Face à la rumeur, M. Nategh-Nouri a été obligé d’affirmer solennellement qu’il n’avait aucune intention de «tchadoriser» le pays et d’interdire le «hijab», le simple foulard que beaucoup de femmes de la bourgeoisie préfèrent à l’austère voile noir.
La «fièvre khatamiste» est surtout sensible dans les quartiers nord aisés et occidentalisés de la capitale iranienne, où elle donne visiblement du souci au pouvoir.
La police a déjà annoncé plusieurs centaines d’arrestations pour «délits électoraux», principalement des jeunes manifestant trop bruyamment pour M. Khatami.
Sur Internet
Sur le grand boulevard Africa, des groupes de «bassidji», les jeunes miliciens islamistes issus des milieux populaires, ont récemment procédé à une opération coup de poing contre les innombrables voitures arborant des portraits de M. Khatami.
Conducteurs et passagers ont été tirés hors des véhicules, fouillés et dépouillés de tout ce qui peut sembler «occidental», en priorité les cassettes de musique moderne.
M. Khatami, un ex-ministre de la Culture et de l’Orientation islamique, est soutenu par des personnalités appréciées dans Téhéran-nord, comme le très moderniste maire de la ville, Gholamhossein Karbatschi, ou la fille du président sortant Ali Akbar Hachémi-Rafsandjani, Faézeh, active militante du sport féminin.

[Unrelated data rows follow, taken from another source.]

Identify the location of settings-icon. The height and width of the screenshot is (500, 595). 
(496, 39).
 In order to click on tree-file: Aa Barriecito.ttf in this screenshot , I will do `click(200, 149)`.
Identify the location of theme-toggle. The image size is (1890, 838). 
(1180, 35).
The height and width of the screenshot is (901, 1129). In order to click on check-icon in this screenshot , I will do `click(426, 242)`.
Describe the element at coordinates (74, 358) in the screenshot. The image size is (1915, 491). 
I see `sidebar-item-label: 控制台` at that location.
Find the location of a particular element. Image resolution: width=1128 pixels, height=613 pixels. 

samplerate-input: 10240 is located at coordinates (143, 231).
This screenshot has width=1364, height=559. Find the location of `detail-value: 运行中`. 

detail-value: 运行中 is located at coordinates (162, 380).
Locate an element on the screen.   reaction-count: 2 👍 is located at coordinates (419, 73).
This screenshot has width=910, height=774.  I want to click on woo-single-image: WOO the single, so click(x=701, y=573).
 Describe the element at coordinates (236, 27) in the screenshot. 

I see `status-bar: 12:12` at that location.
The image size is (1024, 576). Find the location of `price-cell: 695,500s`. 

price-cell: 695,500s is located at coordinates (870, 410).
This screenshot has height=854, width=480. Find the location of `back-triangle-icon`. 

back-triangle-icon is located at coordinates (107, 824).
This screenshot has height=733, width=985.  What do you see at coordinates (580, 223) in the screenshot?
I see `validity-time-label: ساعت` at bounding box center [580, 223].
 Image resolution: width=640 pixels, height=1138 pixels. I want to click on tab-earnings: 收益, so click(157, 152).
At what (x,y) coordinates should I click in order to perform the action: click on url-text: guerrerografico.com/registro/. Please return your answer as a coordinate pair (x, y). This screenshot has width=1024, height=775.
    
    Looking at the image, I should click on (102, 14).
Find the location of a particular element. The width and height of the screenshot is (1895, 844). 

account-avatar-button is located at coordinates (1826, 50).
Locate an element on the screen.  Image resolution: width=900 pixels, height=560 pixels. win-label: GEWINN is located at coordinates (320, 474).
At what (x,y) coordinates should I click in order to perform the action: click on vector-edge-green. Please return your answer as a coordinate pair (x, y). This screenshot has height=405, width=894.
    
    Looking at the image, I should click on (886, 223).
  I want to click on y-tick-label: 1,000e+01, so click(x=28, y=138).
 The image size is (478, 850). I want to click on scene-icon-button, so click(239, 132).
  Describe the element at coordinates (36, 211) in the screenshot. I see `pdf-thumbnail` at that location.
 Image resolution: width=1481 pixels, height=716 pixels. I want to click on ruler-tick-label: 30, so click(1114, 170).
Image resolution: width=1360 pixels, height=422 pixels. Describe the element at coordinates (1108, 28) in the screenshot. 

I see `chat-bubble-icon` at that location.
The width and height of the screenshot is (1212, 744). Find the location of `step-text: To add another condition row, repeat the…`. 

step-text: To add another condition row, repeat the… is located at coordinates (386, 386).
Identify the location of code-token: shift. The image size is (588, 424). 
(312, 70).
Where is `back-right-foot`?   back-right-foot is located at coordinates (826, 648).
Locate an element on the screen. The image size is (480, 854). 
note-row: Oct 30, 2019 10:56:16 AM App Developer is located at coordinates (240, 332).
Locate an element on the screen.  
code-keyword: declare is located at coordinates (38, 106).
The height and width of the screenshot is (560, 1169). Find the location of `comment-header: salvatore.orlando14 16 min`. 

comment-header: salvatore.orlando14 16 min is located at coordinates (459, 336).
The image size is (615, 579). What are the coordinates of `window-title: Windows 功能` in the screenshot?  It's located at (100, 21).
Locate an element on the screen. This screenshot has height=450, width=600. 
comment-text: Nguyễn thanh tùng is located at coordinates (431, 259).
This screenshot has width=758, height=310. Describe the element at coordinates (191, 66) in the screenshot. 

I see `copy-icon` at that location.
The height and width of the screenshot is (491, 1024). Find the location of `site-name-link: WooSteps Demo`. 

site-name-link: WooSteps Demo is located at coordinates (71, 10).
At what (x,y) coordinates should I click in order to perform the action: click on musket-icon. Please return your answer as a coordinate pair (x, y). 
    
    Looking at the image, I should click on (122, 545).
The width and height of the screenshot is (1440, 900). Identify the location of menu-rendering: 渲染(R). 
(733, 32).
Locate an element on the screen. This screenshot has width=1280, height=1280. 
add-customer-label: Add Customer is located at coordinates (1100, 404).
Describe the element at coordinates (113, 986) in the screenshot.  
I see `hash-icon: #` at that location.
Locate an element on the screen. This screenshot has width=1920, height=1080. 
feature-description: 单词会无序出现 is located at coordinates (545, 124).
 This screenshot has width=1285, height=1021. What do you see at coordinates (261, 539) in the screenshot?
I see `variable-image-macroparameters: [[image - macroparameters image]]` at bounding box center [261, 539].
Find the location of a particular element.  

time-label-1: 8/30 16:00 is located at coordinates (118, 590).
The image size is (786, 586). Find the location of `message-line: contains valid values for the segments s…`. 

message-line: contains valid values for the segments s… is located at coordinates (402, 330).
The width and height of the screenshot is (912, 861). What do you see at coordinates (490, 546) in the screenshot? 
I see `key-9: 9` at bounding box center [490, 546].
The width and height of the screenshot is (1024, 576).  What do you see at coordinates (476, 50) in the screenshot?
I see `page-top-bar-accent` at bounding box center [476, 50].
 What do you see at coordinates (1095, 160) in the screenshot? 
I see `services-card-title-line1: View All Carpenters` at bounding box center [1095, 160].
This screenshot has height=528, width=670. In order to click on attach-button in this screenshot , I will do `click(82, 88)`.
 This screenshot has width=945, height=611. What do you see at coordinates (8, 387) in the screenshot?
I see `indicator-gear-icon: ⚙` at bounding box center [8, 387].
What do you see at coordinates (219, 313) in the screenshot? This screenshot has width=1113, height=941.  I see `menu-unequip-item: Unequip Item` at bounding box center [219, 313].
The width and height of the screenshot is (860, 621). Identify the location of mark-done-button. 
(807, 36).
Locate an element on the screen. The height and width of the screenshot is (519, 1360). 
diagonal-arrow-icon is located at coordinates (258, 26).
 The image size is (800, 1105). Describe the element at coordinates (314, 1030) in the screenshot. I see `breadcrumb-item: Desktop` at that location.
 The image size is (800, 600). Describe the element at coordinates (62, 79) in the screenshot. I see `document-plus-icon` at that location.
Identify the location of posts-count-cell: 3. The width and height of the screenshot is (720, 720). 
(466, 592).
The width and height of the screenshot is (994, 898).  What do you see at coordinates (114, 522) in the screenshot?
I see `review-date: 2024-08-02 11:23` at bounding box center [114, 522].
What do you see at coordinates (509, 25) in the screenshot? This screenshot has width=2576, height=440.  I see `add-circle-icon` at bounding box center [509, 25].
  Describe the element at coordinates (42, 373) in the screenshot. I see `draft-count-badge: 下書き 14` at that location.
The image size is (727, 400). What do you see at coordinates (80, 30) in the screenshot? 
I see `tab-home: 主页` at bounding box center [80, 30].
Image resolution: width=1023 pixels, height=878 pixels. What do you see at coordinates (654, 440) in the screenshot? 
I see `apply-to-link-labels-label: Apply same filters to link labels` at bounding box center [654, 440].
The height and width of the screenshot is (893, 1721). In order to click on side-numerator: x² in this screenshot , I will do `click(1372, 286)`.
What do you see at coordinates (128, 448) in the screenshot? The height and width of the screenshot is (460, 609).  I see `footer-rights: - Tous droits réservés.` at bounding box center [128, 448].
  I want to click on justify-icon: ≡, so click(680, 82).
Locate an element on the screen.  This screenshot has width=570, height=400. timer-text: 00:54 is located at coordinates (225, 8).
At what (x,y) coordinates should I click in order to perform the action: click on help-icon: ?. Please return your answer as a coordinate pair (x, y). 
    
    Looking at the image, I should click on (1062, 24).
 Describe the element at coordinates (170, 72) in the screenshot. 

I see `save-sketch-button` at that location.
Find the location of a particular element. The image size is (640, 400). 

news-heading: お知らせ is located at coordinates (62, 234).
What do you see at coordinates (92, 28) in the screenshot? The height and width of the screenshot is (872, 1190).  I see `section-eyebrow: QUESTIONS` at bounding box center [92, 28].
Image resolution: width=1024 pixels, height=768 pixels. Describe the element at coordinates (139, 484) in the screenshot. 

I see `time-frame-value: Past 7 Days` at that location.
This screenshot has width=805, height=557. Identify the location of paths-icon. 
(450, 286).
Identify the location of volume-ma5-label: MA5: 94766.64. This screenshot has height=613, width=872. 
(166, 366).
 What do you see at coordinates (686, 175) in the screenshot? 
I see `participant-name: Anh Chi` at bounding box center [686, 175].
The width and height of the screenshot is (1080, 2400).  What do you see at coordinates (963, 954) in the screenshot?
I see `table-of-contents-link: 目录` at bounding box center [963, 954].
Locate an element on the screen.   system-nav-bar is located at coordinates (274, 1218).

Il a tenu des propos moins fermes que ses adversaires sur les antennes paraboliques, qui permettent de recevoir les télévisions étrangères, et sur Internet, deux sujets auxquels les jeunes téhéranais sont sensibles.
La moitié de la population iranienne, soit près de trente millions d’enfants et de jeunes, est née après la révolution de 1979 et n’a donc connu ni le régime du Chah, ni participé au soulèvement. On peut voter à partir de 15 ans en Iran.